[Saved entries]
**********
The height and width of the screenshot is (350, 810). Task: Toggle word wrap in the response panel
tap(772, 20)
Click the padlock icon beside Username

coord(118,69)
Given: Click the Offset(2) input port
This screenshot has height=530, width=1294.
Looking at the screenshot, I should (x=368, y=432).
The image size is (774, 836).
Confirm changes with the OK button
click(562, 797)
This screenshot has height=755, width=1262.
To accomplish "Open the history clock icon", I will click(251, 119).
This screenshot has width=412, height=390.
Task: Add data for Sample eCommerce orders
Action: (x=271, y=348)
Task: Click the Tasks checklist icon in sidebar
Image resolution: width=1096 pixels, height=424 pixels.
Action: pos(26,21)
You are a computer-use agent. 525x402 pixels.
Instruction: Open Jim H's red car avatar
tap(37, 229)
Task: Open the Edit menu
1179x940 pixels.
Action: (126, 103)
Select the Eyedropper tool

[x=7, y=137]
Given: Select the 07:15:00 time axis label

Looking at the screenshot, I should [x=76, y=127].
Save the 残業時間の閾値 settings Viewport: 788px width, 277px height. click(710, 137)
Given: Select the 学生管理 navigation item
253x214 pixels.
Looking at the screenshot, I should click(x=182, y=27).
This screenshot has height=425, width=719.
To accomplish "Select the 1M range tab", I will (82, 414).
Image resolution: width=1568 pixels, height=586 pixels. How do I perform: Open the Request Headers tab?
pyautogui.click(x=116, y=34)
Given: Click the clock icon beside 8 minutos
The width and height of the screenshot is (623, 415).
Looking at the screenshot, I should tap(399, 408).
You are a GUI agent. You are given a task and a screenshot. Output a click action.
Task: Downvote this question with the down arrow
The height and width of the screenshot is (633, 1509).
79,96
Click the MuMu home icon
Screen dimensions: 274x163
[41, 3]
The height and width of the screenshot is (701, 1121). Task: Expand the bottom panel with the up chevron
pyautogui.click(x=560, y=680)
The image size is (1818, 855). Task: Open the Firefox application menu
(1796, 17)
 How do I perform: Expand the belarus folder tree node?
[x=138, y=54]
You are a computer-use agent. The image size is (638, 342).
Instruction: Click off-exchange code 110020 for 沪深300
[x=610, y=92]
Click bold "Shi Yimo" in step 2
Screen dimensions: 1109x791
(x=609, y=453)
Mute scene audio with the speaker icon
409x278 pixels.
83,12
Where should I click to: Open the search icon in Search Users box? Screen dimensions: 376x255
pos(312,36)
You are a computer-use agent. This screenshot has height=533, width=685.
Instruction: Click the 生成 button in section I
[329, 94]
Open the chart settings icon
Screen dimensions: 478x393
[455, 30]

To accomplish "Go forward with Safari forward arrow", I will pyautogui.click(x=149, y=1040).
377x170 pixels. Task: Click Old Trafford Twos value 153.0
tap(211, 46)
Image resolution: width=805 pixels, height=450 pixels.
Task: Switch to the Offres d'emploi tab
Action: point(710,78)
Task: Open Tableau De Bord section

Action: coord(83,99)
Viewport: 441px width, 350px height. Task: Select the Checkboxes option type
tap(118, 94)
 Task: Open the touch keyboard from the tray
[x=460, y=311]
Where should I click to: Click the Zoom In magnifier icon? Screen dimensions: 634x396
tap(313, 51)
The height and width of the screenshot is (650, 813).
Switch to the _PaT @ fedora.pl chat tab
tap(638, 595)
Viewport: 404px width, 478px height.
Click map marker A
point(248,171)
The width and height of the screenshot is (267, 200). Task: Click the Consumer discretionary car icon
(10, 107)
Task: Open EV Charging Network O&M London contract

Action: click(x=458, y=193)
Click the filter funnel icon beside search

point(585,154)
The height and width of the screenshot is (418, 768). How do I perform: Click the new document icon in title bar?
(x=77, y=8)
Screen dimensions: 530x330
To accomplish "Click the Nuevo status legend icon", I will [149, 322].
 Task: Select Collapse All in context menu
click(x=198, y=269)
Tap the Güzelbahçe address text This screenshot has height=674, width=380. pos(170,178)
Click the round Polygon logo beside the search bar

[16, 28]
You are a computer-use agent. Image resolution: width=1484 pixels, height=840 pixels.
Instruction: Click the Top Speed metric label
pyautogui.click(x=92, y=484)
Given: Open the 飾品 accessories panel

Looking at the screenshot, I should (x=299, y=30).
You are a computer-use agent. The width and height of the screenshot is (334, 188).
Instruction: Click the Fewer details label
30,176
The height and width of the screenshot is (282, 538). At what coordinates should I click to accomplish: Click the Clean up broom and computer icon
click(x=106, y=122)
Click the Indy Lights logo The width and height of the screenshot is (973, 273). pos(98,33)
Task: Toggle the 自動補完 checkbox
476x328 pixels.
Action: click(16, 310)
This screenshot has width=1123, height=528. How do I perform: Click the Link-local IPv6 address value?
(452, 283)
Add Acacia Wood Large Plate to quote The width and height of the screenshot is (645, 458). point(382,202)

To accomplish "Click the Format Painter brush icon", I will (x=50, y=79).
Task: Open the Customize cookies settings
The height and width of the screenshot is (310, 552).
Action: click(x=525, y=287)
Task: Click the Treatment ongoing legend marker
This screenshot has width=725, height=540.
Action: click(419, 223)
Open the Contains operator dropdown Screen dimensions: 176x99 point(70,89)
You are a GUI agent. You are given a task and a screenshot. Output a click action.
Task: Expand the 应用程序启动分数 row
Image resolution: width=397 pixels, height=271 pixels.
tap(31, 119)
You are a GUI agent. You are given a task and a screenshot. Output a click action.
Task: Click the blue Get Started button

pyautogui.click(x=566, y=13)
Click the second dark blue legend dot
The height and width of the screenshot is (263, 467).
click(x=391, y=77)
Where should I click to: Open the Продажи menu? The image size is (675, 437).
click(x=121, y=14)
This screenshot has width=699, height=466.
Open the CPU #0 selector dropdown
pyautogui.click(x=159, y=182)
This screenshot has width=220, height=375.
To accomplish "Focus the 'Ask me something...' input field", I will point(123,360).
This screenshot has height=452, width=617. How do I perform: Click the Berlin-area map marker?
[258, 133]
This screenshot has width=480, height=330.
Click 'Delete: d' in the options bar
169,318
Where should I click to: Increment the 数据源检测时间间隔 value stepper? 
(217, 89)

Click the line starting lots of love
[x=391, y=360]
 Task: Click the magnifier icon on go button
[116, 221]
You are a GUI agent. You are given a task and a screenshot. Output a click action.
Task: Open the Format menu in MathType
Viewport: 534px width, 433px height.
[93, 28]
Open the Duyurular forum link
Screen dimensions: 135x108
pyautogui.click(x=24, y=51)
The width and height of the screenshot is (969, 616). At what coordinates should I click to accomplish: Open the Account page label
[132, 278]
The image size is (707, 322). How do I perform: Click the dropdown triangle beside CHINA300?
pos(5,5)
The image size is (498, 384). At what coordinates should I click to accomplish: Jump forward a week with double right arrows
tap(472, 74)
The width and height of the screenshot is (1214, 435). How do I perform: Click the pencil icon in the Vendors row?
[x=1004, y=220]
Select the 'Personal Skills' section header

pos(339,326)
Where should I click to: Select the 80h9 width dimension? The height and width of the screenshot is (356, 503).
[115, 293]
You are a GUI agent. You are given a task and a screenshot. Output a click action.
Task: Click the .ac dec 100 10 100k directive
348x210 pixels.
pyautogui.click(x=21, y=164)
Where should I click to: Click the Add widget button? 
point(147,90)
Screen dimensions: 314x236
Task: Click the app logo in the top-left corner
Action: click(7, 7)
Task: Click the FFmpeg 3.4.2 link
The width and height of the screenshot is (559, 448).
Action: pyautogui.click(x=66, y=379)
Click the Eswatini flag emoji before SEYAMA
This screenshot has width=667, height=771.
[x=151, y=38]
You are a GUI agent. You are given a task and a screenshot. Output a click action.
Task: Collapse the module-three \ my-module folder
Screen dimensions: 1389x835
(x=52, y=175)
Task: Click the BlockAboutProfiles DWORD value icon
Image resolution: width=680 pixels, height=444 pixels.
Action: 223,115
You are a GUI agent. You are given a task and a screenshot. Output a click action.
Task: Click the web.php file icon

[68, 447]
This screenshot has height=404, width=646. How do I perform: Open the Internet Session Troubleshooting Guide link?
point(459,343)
**********
▸ **Activity**
Show the lines of the entries that include the string "Format", copying each in full.

▸ **Answer section**
To accomplish "Click the Format Painter brush icon", I will (x=50, y=79).
Task: Open the Format menu in MathType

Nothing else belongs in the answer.